CHEN, J.; Gao, X.; Zhang, C.; Ge, Y.

Heavy metal pollution poses significant risks to both the environment and public health. Effective management requires not only reducing contaminants but also understanding microbial adaptation, which could be achieved through the comprehensive identification and classification of metal resistance genes. This study expanded the existing BacMet database by incorporating 1,219,137 unique amino acid sequences through BLASTp analysis, thereby increasing the number of metal resistance-related acid sequences by more than 1,600-fold compared to the 753 sequences included in the previous version. We employed various deep learning models for our proposed multi-label framework which could effectively overcome the well-recognized challenging issue of strict classification among metal translocating proteins such as CopA, ZntA, SilA, CadA, and CzcA due to their high sequence similarity and overlapping metal specificities, including AlexNet, VGG, GoogleNet, ResNet, BERT, ViT, and Mamba2, with ResNet demonstrating superior performance in terms of accuracy, robustness, and computational efficiency.
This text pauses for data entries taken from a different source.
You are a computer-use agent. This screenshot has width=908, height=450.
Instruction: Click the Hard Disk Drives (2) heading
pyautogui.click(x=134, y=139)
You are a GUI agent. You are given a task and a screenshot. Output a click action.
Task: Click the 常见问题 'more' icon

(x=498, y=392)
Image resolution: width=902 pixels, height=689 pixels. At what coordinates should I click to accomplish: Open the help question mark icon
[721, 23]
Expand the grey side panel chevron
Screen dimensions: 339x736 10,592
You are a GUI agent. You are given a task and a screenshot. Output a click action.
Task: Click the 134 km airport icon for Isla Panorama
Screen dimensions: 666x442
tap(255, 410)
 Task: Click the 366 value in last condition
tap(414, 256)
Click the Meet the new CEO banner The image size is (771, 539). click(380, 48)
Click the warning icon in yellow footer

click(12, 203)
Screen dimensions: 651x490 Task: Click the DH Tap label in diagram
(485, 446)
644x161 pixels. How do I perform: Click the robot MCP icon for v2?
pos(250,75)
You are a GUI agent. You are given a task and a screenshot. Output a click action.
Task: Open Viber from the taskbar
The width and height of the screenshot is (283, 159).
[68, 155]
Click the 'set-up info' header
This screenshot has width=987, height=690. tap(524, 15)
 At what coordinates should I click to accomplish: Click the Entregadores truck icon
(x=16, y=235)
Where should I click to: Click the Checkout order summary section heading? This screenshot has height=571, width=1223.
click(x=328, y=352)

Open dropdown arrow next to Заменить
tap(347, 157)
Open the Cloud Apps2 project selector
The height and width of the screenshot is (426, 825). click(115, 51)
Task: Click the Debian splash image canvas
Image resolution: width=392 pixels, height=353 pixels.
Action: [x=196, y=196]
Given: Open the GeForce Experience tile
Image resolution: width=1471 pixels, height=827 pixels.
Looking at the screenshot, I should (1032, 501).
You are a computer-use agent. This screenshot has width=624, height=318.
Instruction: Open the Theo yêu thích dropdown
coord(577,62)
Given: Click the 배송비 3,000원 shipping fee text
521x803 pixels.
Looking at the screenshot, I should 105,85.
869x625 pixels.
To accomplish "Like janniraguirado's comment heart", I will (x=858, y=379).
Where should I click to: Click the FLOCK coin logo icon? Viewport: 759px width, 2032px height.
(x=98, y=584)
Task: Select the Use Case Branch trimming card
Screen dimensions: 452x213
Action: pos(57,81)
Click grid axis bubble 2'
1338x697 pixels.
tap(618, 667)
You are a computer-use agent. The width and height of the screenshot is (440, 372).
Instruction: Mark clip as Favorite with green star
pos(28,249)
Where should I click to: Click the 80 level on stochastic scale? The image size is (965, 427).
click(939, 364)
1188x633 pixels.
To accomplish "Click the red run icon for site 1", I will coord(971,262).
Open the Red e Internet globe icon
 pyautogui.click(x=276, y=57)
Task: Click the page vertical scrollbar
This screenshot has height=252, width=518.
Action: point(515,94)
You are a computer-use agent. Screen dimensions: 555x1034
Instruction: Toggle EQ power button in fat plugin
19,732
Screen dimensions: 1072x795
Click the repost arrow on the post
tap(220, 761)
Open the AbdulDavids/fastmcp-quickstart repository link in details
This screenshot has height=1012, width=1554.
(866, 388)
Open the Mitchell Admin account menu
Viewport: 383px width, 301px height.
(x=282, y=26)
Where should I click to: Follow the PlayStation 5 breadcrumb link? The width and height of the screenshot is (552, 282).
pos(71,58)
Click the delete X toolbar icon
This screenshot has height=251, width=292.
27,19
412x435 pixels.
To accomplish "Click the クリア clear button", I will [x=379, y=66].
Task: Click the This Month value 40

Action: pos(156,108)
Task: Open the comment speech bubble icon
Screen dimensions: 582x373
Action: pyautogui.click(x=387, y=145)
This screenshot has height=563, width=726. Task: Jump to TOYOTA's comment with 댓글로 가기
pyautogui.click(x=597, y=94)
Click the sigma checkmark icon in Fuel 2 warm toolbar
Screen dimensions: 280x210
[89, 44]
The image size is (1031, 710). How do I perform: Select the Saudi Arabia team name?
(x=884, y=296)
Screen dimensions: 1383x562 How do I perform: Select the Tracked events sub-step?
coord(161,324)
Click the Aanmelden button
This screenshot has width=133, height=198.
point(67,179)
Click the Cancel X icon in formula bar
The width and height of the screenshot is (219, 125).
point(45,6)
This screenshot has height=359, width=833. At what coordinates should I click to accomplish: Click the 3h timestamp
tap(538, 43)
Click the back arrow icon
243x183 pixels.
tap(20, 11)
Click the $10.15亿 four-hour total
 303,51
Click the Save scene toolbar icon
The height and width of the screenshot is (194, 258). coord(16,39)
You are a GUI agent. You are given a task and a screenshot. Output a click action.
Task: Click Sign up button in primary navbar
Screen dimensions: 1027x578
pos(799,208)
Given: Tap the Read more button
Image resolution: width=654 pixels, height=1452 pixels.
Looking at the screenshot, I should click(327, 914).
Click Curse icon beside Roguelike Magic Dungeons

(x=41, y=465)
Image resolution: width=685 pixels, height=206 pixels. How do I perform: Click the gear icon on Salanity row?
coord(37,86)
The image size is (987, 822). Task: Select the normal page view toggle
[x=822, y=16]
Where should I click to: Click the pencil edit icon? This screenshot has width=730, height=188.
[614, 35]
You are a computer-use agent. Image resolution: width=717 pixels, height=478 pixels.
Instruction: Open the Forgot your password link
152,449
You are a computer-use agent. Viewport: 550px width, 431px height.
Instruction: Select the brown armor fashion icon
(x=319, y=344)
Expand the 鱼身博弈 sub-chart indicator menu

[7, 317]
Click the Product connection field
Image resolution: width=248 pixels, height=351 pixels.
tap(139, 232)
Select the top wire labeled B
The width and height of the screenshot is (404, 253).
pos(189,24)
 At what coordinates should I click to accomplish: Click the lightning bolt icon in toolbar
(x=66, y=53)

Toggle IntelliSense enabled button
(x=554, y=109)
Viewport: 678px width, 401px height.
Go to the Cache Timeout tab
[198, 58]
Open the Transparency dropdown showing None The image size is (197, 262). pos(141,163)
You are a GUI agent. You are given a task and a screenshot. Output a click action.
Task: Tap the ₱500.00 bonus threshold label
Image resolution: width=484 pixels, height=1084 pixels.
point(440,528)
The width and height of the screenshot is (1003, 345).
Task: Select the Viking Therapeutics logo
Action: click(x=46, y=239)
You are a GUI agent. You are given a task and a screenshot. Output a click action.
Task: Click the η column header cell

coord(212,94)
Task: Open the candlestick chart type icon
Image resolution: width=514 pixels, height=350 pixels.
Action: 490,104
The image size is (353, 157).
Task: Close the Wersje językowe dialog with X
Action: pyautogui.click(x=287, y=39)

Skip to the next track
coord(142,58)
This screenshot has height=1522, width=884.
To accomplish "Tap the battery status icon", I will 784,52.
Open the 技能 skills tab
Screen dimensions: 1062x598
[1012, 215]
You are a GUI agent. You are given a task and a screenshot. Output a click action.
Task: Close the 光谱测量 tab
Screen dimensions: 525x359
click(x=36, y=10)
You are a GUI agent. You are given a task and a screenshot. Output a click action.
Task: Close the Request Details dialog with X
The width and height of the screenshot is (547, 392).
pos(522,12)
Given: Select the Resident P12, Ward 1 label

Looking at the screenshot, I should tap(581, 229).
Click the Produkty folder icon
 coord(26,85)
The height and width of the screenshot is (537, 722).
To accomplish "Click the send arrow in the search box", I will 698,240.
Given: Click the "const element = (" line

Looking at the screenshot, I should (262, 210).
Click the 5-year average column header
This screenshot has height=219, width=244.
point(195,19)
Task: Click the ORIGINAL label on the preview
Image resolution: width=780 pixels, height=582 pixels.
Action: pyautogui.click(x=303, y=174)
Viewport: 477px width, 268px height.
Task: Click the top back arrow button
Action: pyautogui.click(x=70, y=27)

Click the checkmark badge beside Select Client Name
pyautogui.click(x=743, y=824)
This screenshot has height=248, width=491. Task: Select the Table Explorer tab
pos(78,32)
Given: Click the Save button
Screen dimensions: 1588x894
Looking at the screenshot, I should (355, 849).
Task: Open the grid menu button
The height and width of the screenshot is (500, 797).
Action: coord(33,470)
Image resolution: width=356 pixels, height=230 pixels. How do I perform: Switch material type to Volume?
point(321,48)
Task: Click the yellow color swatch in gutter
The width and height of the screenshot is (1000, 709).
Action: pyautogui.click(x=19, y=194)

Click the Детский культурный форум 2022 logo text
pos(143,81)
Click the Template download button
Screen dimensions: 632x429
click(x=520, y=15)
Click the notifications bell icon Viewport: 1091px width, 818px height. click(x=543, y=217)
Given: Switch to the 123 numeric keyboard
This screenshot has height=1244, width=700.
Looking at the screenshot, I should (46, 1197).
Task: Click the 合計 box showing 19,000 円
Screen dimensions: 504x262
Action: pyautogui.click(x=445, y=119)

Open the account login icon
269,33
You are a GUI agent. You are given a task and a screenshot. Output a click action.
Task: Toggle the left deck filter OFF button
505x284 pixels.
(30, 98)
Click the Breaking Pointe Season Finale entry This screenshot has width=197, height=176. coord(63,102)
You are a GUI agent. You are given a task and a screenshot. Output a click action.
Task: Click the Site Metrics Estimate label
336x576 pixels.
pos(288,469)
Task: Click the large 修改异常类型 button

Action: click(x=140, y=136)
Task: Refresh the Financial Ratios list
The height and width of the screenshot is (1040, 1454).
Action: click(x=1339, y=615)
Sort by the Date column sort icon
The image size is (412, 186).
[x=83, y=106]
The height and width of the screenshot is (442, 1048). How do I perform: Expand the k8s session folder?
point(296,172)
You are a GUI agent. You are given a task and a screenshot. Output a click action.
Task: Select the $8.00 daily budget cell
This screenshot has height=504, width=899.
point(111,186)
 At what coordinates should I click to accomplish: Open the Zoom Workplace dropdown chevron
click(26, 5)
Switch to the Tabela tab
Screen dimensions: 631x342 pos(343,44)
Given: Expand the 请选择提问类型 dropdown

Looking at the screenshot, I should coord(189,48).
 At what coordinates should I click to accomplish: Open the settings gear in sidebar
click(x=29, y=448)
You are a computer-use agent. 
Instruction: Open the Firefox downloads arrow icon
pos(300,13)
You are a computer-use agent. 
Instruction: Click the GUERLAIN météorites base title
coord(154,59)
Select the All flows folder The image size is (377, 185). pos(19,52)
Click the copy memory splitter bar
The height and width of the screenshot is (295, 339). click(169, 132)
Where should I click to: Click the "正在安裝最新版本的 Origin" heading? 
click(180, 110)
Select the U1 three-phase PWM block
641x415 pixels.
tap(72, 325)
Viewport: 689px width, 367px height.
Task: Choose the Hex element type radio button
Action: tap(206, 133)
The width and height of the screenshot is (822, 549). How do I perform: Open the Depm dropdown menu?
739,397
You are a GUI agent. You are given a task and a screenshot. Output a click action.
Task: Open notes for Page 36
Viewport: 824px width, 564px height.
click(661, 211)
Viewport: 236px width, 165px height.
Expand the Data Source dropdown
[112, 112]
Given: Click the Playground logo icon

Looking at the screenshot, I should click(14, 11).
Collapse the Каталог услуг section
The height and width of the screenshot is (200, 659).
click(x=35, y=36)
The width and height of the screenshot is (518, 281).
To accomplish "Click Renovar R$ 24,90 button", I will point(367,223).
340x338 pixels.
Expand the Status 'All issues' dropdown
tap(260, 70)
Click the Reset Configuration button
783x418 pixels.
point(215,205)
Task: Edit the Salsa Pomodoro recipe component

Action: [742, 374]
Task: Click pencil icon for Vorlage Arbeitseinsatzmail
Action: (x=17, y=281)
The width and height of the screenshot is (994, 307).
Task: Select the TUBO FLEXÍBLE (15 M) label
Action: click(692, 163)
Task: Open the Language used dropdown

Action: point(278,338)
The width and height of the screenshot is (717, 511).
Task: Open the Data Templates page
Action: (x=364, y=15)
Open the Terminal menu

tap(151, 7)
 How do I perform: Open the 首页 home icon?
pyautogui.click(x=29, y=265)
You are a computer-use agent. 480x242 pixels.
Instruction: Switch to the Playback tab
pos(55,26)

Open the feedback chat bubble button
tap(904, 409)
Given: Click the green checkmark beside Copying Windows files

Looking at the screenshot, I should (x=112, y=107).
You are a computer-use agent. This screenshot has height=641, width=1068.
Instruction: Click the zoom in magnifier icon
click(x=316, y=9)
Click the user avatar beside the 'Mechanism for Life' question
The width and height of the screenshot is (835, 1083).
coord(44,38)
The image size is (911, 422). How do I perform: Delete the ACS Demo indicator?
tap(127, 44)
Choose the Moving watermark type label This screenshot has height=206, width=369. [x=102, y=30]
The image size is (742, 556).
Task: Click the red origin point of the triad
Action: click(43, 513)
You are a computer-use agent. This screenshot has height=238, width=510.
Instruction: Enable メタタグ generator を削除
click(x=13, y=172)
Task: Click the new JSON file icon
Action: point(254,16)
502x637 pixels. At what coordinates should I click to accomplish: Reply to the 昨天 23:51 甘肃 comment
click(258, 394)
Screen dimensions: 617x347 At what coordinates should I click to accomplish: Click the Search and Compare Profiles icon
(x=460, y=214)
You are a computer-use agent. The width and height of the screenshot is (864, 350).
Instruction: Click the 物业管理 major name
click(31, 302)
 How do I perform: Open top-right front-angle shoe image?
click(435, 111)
The ResNet model achieved a Jaccard score of 98.91%, significantly higher than BLASTp (98.19%) and DIAMOND (98.16%), and was approximately 6,500 times faster in inference speed than these traditional alignment-based methods. Furthermore, the predictive performance of the model and the reliability of the expanded gene library were experimentally validated through overexpression and metal resistance assays of selected genes. Additionally, we developed the Predicting Metal Resistance Amino Acid Sequences (PMRAAS, https://s3.v100.vip:16165) website, facilitating online predictions of gene metal resistance. Our findings provided deeper insights into microbial adaptation mechanisms in metal-polluted environments and offered a robust tool for advancing heavy metal pollution management through enhanced bioremediation strategies.